No. 24 – Hapoel Tel Aviv
- Position: Small forward
- League: Ligat HaAl EuroLeague

Personal information
- Born: September 12, 1994 (age 31) Kansas City, Missouri, U.S.
- Listed height: 6 ft 5 in (1.96 m)
- Listed weight: 250 lb (113 kg)

Career information
- High school: Raytown South (Raytown, Missouri); Montrose Christian School (Rockville, Maryland);
- College: Baylor (2013–2017)
- NBA draft: 2017: undrafted
- Playing career: 2018–present

Career history
- 2018–2019: Nürnberg Falcons
- 2019–2020: Rasta Vechta
- 2020–2021: SIG Strasbourg
- 2021–2023: Phoenix Suns
- 2023–2024: Portland Trail Blazers
- 2023: →Rip City Remix
- 2024: Phoenix Suns
- 2024–present: Hapoel Tel Aviv

Career highlights
- EuroCup champion (2025); Big 12 All-Defensive Team (2017);
- Stats at NBA.com
- Stats at Basketball Reference

= Ish Wainright =

American-Ugandan basketball player (born 1994)

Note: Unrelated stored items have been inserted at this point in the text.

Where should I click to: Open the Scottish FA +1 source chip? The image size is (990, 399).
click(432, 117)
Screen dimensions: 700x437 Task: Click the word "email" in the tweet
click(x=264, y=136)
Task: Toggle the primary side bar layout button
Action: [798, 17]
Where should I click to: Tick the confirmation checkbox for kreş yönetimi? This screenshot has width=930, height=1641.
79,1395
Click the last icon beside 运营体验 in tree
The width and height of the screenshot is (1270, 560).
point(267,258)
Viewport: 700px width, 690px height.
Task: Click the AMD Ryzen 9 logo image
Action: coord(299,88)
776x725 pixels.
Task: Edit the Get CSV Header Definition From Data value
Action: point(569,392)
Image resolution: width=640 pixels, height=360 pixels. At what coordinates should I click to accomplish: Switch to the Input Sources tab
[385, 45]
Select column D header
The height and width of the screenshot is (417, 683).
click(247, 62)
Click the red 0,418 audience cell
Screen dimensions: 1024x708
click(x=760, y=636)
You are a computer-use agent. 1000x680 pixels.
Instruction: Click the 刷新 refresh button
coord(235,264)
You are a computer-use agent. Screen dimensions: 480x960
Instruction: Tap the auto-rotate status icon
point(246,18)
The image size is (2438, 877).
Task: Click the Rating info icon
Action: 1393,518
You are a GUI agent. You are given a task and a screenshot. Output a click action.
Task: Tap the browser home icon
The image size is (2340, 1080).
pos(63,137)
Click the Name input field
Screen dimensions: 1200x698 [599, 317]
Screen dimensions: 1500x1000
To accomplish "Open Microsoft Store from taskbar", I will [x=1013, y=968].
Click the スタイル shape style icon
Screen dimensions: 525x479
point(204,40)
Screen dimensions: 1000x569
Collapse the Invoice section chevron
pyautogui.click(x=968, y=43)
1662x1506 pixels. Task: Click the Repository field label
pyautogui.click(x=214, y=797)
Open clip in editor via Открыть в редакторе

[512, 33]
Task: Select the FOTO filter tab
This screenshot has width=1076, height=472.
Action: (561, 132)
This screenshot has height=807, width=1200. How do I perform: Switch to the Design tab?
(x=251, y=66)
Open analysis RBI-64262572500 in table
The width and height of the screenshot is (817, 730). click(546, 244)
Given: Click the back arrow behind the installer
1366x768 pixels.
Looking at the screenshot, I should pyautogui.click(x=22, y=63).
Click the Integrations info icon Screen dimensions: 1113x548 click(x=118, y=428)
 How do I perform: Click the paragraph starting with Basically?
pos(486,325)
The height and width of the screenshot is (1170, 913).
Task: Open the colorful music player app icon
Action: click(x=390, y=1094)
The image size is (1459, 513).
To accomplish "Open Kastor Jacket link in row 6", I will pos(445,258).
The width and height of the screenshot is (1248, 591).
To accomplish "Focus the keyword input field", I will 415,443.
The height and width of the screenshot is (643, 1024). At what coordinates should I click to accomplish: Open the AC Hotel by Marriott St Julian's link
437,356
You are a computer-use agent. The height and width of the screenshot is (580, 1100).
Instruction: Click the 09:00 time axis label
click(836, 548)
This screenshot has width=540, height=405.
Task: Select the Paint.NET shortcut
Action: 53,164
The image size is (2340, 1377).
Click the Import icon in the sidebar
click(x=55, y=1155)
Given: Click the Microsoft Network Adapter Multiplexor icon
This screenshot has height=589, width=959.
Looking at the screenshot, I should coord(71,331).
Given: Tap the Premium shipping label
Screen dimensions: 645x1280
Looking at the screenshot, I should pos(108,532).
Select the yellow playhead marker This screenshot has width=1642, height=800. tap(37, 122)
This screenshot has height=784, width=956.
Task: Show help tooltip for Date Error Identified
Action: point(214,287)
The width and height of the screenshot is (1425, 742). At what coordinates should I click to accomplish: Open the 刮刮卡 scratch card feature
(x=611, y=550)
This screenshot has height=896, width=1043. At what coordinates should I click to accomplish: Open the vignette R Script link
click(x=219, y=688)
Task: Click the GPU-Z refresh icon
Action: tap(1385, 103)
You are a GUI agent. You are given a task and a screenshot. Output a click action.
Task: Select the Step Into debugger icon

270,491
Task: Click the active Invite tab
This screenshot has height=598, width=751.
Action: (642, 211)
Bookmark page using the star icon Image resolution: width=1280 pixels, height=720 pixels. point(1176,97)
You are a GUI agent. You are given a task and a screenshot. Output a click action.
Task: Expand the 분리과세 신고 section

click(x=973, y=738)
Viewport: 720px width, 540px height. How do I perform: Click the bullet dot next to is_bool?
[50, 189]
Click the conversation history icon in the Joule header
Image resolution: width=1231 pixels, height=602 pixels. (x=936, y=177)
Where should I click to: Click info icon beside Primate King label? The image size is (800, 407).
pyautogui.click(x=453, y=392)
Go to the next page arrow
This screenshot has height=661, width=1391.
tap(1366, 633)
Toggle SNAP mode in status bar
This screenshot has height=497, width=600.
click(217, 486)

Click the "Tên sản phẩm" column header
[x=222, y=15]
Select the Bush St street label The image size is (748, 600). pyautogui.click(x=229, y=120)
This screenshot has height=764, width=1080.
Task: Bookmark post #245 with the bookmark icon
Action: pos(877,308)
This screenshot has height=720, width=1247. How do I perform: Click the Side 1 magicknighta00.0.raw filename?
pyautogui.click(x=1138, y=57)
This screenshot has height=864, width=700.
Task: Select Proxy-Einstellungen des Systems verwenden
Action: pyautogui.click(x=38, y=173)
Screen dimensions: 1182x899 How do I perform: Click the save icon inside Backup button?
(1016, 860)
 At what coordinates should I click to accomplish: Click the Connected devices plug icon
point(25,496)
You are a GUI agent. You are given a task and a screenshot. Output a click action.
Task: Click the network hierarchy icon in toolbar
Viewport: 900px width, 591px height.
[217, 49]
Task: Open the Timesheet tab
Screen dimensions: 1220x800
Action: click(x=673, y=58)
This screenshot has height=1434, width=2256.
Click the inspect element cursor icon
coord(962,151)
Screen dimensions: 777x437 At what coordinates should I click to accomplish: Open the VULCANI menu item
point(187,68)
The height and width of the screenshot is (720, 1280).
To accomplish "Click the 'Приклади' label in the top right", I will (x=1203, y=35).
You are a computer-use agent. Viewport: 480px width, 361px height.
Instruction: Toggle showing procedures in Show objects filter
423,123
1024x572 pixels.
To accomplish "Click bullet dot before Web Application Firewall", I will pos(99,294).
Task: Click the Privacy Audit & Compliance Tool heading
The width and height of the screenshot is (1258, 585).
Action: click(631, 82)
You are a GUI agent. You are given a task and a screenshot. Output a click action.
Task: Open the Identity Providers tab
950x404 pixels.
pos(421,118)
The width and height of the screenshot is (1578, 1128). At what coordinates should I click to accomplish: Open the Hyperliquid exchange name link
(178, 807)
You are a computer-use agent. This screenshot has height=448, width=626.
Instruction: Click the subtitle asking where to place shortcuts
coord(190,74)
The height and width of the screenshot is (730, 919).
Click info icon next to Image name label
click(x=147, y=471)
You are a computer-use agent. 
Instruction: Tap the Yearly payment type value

Ishmail Carzell Wainright (born September 12, 1994) is an American-born Ugandan professional basketball player for Hapoel Tel Aviv of the Israeli Ligat HaAl and the EuroLeague. He also represents the senior Ugandan national team. He played college basketball for the Baylor Bears, as well as played football as a tight end. Wainright is the grandson of former NBA player Maurice King.

==High school career==
Wainright played two seasons for head coach Stu Vetter at Montrose Christian School in Rockville, Maryland, helping the team to 19–5 record as senior in 2012–13. He earned 2013 All-MET honors after averaging 8.8 points, 9.1 rebounds, and 8.2 assists for Mustangs. He began his prep career at Raytown South High School in suburban Kansas City, where he averaged 13.6 points and 9.8 rebounds as a sophomore in 2010–11. A consensus top-75 recruit, he was ranked No. 28 in 2013 class by ESPN.com, No. 51 by Scout.com, No. 52 by Rivals.com, and No. 62 by 247Sports.com.

==College career==
Wainright played four seasons of basketball for the Baylor Bears. He averaged 5.9 points, 4.3 rebounds and 2.6 assists per game as a junior. As a senior, Wainright averaged 5.5 points, 5.1 rebounds, 3.2 assists and 1.7 steals per game. He was named to the Big 12 All-Defensive Team. He played one season of football after his basketball career, playing tight end. Wainright had four catches for 34 yards and two touchdowns.

After finishing his career at Baylor, Wainright joined the Buffalo Bills of the NFL as an undrafted free agent, but he did not make the final roster.

==Professional career==

=== Nürnberg Falcons (2018–2019) ===
Wainright returned to basketball and signed with Nürnberg Falcons BC on September 3, 2018. He averaged 12.1 points, 7.5 rebounds, 2.8 assists, and 1.7 steals per game.

=== Rasta Vechta (2019–2020) ===
On July 2, 2019, Wainright signed with Rasta Vechta. Wainright averaged 10.5 points, 5.8 rebounds, 2.4 assist and 1.8 steals per game.

=== SIG Strasbourg (2020–2021) ===
On June 17, 2020, he signed with SIG Strasbourg. He averaged 11.5 points, 4.5 rebounds, 2.4 assists, and 1.6 steals per game.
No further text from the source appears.